Slide 12 - Quizvraag

Een gedeelte van een totaal in procenten uitrekenen
Een percentage van een getal uitrekenen
Een verschil in procenten uitrekenen
Aantal : 100 x percentage
Kommagetal x aantal
Gevraagde aantal / geheel
x 100% 
(Nieuw-oud) / oud x 100%

Slide 13 - Sleepvraag

Een telefoonabonnement kost € 20 per maand.
De eerste 6 maanden krijg je 30% korting.
⇒ Hoeveel kost het abonnement de eerste 7 maanden ?

Slide 14 - Open vraag

Op een normale dag komen er 2.000 bezoekers naar diergaarde Blijdorp.
Op een zonnige dag komen er 120% bezoekers extra.
⇒ Hoeveel bezoekers komen op een zonnige dag?

Slide 15 - Open vraag

Dit bedrijf had in totaal € 183 mln. aan kosten.
Daarvan was € 124 mln. kosten voor personeel: loonkosten.
⇒ Bereken hoeveel procent de loonkosten zijn van de totale kosten.
Afronden op één decimaal.

Slide 16 - Open vraag

Een fabriek kocht in 2016 een vrachtwagen voor € 68.900
Na drie jaar gebruik is de vrachtwagen nog € 25.500 waard.
⇒ Bereken de waarde van de vrachtwagen na drie jaar in procenten van de aankoopwaarde.

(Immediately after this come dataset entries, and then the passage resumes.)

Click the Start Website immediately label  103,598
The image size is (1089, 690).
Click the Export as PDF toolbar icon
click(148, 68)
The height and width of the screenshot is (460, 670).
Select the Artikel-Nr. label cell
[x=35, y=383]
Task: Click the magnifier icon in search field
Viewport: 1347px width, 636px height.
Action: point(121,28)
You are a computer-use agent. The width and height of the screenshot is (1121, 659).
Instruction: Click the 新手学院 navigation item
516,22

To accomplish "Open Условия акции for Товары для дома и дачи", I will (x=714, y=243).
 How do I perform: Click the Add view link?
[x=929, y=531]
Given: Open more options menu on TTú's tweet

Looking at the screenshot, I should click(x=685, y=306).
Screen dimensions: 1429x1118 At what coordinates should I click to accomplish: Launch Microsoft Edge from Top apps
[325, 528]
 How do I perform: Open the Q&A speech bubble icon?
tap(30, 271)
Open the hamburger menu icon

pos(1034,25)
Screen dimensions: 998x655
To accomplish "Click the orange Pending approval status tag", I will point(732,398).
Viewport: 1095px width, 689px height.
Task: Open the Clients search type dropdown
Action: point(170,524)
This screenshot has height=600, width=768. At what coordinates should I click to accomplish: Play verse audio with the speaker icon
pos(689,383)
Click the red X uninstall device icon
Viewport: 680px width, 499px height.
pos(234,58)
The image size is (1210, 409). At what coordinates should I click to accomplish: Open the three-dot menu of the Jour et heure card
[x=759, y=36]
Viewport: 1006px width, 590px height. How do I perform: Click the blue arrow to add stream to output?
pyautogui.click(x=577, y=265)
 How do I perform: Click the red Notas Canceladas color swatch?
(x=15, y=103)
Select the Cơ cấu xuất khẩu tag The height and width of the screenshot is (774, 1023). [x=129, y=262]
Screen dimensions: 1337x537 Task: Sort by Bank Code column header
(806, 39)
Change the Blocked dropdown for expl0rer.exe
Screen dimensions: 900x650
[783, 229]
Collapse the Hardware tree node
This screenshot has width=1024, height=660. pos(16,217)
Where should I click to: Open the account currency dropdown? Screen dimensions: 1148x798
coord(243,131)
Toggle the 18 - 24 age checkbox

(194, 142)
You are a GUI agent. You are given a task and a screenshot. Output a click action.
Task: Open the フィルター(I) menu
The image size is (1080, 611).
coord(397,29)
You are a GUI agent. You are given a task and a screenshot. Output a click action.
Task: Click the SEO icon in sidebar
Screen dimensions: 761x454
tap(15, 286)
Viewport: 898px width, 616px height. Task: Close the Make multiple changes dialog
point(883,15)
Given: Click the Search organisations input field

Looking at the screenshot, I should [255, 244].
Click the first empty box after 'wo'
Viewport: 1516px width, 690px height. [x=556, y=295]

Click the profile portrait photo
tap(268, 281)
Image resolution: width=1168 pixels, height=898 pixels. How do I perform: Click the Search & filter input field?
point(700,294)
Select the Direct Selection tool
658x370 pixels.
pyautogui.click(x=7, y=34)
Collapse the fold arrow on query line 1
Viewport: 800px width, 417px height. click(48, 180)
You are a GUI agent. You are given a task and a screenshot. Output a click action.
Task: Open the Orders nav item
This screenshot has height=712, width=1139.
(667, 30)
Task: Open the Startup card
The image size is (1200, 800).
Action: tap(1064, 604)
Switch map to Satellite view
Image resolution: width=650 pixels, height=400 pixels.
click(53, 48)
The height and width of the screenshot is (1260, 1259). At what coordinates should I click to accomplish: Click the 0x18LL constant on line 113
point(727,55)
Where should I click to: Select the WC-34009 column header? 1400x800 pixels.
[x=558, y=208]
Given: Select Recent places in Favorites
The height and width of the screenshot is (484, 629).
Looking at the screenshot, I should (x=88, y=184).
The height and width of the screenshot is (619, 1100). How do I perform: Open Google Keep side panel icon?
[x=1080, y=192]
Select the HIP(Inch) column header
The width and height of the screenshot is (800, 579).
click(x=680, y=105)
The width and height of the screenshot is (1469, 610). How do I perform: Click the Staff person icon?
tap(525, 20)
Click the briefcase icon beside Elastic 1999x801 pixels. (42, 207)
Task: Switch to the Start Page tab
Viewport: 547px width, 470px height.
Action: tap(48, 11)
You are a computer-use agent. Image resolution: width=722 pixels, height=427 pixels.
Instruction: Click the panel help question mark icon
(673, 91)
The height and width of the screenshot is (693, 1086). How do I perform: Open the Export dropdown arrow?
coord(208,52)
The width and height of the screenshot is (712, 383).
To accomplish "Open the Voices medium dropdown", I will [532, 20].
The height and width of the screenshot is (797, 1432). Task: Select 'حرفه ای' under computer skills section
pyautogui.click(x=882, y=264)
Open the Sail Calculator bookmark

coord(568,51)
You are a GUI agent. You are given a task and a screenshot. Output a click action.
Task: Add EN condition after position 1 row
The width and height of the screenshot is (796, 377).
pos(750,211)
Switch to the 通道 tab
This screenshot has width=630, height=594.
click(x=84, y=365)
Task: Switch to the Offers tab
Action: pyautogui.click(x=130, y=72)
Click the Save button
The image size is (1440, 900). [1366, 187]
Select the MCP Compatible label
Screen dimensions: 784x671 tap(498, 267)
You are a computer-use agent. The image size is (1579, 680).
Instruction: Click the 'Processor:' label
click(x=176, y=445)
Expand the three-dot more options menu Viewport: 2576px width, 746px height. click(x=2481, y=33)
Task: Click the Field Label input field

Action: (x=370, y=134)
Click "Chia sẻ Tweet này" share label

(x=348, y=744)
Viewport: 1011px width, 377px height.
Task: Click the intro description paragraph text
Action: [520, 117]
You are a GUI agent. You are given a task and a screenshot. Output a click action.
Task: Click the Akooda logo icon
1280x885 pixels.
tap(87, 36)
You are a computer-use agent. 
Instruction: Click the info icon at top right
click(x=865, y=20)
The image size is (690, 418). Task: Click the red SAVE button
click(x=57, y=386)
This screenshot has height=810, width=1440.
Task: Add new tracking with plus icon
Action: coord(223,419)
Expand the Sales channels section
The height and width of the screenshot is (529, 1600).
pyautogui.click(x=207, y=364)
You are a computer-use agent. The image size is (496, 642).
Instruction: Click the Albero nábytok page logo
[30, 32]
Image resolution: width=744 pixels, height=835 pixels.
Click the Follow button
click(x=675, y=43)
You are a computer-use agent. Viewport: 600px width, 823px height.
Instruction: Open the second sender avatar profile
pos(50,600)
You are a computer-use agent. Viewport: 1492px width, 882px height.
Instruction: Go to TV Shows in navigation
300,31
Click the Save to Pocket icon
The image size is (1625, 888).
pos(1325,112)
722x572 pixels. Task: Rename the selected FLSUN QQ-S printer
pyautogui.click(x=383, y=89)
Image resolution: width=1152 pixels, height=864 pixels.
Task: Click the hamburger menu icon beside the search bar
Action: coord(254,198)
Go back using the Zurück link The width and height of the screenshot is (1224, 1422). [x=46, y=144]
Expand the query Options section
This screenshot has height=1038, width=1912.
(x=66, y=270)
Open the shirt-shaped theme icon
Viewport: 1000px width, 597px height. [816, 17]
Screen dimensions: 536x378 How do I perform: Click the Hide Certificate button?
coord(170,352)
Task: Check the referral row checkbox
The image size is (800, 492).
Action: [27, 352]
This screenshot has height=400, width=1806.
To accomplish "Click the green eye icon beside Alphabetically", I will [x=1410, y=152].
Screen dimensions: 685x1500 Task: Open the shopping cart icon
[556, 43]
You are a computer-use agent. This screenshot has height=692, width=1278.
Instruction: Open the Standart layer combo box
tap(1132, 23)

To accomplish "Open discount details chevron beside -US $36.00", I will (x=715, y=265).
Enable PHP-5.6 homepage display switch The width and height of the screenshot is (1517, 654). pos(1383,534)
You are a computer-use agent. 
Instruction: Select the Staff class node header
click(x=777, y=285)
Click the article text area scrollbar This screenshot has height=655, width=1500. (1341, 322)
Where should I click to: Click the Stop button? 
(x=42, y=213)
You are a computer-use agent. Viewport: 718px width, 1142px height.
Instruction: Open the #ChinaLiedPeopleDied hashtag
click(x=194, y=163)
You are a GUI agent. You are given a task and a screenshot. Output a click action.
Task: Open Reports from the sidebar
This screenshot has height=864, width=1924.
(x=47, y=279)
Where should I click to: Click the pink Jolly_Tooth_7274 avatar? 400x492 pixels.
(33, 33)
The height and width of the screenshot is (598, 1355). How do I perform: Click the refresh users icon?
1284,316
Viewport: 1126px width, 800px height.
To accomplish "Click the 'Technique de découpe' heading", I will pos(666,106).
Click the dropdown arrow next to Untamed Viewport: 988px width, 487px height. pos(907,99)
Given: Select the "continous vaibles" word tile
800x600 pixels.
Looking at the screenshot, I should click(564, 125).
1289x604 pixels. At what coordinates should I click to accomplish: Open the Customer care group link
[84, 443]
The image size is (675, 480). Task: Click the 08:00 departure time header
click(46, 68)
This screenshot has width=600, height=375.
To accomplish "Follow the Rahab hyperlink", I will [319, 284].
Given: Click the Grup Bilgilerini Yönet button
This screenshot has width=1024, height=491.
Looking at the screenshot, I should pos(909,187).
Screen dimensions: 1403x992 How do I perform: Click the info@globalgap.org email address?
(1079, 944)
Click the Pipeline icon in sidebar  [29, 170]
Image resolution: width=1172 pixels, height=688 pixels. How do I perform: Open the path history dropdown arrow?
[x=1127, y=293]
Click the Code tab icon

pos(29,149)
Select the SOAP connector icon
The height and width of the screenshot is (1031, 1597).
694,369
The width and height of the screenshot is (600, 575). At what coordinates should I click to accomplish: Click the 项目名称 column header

Afronden op één decimaal

Slide 17 - Open vraag

Economielokaal verkocht vorig jaar 1.200 boekjes voor examentraining. Dit jaar werden er 1.450 boekjes verkocht.
⇒ Met hoeveel procent is de verkoop van boekjes gestegen?
Afronden op één decimaal.

Slide 18 - Open vraag

In 2000 bedroeg de omvang van de Nederlandse economie € 448 mld.
In 2016 was dat € 702,6 mld.
⇒ Met hoeveel procent is de Nederlandse economie in deze periode gegroeid? Afronden op één decimaal.